Félix négligea de riposter, pour suivre son idée la plus chère.

— Je n’arrive pas à le repérer, fit-il, on l’entend, mais on ne le voit pas. Pourtant, il ne doit pas être très haut !

— Qu’en sais-tu ? Peut-être te figures-tu qu’il t’apporte une nouvelle épître !

— Tiens ! tiens ! cria Bergemont cadet, il approche, il revient !

En effet, le ronronnement du moteur venait de se renforcer. Un moment, le bruit fut extrêmement fort, puis s’éteignit assez vite.

— Il est parti, annonça Bergemont cadet, il a rebroussé chemin ! Je ne m’explique pas sa manœuvre !

— Tu y connais donc quelque chose ?

— Naturellement ! Je ne fais pas partie de ces badauds ignorants qui assistent aux prodiges de la Science sans y comprendre goutte ! Moi, je m’informe, je me documente, je m’intéresse !

Bergemont aîné persifla :

— Continue, tu m’intéresses, moi aussi ! Alors, cet avion qui est parti comme il était venu, en quoi te semble-t-il anormal ?

— En ceci qu’un vol de nuit est toujours justifié par une raison sérieuse, raison qui, je l’avoue, m’échappe dans ce pays paisible. J’aurais compris que le pilote effectuât un vol de reconnaissance en mer… Mais non, il s’est contenté de s’approcher du rivage…

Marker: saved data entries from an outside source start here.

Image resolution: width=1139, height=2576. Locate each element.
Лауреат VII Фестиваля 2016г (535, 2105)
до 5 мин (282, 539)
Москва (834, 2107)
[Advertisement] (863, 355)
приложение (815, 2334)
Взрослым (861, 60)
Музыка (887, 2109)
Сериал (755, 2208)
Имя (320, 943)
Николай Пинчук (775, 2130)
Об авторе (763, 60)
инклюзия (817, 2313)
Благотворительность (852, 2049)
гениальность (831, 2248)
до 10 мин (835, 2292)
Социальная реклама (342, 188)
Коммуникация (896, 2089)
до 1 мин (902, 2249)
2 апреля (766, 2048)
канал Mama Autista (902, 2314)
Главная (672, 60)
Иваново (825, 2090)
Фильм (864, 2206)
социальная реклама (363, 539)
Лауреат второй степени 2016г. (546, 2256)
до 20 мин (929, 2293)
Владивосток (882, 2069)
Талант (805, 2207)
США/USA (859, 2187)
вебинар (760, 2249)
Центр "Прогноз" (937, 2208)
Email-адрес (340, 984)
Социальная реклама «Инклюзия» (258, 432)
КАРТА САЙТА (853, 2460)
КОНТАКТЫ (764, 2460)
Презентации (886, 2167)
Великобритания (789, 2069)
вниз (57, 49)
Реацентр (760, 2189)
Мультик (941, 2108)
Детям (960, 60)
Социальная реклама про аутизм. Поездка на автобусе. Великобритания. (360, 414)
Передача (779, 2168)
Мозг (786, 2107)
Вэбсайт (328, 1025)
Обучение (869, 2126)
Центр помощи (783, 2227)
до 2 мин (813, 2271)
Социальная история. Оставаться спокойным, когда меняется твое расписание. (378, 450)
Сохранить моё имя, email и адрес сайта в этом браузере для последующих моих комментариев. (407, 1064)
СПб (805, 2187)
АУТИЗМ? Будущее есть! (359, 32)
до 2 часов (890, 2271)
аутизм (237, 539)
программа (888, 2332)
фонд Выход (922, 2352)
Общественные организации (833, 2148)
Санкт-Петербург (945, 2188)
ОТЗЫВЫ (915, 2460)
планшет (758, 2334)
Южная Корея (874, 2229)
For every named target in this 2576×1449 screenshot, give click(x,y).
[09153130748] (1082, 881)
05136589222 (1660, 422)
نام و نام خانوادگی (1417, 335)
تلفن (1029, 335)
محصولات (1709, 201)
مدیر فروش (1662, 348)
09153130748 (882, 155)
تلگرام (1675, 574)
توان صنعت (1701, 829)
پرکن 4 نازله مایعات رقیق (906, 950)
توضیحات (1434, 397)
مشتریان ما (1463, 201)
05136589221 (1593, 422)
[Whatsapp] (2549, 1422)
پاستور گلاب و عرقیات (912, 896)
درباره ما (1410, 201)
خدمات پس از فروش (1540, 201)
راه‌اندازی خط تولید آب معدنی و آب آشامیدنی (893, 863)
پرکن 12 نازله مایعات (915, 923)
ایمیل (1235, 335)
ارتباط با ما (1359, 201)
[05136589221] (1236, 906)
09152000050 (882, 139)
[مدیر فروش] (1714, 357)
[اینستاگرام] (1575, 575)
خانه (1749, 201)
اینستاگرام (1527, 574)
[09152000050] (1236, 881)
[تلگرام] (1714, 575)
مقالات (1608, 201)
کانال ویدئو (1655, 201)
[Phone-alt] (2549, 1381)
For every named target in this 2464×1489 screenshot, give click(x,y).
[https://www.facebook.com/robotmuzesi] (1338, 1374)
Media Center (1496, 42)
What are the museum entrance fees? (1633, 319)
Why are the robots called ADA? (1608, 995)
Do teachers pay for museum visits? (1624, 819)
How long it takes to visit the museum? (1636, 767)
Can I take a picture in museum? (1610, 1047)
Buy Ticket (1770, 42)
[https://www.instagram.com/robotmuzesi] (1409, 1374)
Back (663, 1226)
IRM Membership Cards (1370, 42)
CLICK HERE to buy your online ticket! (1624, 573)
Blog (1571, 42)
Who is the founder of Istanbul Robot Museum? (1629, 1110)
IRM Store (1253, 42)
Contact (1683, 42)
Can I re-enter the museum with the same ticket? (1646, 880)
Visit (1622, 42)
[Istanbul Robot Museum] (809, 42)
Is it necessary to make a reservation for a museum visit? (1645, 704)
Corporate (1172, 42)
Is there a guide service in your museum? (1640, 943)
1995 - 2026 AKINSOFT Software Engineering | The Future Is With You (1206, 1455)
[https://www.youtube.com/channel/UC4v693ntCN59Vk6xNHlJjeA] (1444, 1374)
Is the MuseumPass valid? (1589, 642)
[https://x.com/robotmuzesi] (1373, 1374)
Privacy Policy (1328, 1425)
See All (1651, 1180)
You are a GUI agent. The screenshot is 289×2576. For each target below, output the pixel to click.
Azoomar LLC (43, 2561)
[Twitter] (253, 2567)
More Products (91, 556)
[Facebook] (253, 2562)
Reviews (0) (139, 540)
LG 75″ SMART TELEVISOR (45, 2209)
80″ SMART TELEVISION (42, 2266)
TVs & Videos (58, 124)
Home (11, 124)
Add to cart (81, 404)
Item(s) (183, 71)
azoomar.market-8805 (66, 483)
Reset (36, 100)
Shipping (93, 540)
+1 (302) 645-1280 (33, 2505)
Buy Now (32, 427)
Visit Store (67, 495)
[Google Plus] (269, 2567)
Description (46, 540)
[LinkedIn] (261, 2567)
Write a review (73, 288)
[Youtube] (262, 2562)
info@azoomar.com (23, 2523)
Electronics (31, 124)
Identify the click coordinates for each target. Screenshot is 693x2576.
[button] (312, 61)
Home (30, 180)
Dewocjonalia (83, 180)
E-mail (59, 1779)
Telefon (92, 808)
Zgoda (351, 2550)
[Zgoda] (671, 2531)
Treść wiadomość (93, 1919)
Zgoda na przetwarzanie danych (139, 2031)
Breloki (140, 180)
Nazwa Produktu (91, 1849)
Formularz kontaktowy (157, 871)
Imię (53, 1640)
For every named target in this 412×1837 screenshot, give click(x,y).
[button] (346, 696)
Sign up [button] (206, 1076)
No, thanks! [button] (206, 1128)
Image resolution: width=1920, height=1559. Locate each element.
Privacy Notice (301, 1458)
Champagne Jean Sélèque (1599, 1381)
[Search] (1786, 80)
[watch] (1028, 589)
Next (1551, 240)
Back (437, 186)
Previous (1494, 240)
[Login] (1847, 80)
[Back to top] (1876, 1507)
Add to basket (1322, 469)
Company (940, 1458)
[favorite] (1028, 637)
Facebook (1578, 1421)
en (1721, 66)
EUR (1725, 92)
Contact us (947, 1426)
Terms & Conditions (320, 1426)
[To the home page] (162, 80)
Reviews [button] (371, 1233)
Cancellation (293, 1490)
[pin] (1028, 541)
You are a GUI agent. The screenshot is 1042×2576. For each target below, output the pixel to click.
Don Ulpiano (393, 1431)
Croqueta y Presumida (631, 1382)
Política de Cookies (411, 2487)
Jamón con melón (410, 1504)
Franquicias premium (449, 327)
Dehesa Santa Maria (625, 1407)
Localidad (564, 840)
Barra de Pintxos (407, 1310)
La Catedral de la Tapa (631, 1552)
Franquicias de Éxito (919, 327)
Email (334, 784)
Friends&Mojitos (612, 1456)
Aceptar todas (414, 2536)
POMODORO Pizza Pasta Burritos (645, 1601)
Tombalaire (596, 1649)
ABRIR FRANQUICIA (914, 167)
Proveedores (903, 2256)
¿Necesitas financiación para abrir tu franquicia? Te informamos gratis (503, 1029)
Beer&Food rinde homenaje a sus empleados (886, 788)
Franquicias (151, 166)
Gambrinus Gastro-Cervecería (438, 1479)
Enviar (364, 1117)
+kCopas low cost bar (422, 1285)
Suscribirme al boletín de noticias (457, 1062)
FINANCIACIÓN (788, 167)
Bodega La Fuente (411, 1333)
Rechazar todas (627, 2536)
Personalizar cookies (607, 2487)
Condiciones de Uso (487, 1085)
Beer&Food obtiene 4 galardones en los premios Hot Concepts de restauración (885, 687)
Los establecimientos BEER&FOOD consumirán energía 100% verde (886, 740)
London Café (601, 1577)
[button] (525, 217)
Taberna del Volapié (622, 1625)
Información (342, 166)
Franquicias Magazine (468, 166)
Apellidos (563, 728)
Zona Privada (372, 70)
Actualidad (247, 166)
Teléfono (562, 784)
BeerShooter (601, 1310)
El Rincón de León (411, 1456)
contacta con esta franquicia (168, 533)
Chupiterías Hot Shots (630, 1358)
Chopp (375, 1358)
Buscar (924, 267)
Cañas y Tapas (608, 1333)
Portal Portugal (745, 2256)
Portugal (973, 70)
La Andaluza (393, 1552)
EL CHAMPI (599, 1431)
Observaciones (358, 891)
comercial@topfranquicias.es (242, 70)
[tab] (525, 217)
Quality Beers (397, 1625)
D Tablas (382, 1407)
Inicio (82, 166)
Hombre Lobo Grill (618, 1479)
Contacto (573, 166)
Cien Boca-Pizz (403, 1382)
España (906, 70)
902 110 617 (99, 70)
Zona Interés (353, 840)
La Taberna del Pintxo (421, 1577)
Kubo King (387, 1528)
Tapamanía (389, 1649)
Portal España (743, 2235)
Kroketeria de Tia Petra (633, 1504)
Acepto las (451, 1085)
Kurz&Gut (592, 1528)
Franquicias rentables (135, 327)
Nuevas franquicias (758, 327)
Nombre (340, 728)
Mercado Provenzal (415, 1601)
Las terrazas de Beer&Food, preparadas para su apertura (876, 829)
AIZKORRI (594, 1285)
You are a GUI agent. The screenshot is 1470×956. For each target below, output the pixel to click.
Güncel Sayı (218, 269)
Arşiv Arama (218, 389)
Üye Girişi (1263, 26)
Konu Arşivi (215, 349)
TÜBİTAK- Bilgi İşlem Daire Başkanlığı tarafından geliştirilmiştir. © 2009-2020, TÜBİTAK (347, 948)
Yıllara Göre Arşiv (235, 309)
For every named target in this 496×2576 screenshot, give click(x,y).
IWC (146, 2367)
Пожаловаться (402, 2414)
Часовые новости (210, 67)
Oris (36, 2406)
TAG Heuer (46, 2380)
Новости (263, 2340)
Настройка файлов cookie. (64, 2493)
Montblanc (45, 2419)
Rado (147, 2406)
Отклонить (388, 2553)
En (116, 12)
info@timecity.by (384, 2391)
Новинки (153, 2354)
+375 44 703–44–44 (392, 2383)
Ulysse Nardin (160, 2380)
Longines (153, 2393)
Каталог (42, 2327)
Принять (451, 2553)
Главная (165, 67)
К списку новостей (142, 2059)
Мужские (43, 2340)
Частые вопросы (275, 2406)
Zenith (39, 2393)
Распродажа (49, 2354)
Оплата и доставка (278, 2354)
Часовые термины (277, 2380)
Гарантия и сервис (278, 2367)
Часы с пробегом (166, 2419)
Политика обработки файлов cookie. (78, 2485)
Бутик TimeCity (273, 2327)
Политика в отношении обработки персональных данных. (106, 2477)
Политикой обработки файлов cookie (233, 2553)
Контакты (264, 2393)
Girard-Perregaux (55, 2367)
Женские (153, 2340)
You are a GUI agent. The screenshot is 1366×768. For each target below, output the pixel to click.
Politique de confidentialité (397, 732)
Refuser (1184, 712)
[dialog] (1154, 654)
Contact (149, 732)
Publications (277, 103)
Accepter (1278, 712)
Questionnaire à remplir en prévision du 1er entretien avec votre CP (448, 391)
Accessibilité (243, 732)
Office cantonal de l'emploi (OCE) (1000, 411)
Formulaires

— Pour moi, il te cherchait ! conclut Tristan, de son air figue et raisin, tu aurais dû faire des signaux !

Visiblement blessé de ce ton facétieux, Bergemont cadet rentra dans sa chambre et se remit au lit, cependant que l’oncle Tristan, demeuré à son balcon, riait tout seul d’une manière inexplicable.